▼

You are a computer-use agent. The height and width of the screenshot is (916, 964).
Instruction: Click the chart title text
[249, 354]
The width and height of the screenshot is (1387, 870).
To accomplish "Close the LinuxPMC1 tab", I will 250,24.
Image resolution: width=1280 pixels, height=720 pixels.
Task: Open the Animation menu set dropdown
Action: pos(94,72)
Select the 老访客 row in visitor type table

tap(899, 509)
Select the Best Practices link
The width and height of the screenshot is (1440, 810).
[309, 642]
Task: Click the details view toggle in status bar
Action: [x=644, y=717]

▲

Task objective
Set down each record above without changing a single word.

Solution to this problem
You are a computer-use agent. The height and width of the screenshot is (916, 964).
Instruction: Click the chart title text
[249, 354]
The width and height of the screenshot is (1387, 870).
To accomplish "Close the LinuxPMC1 tab", I will 250,24.
Image resolution: width=1280 pixels, height=720 pixels.
Task: Open the Animation menu set dropdown
Action: pos(94,72)
Select the 老访客 row in visitor type table

tap(899, 509)
Select the Best Practices link
The width and height of the screenshot is (1440, 810).
[309, 642]
Task: Click the details view toggle in status bar
Action: [x=644, y=717]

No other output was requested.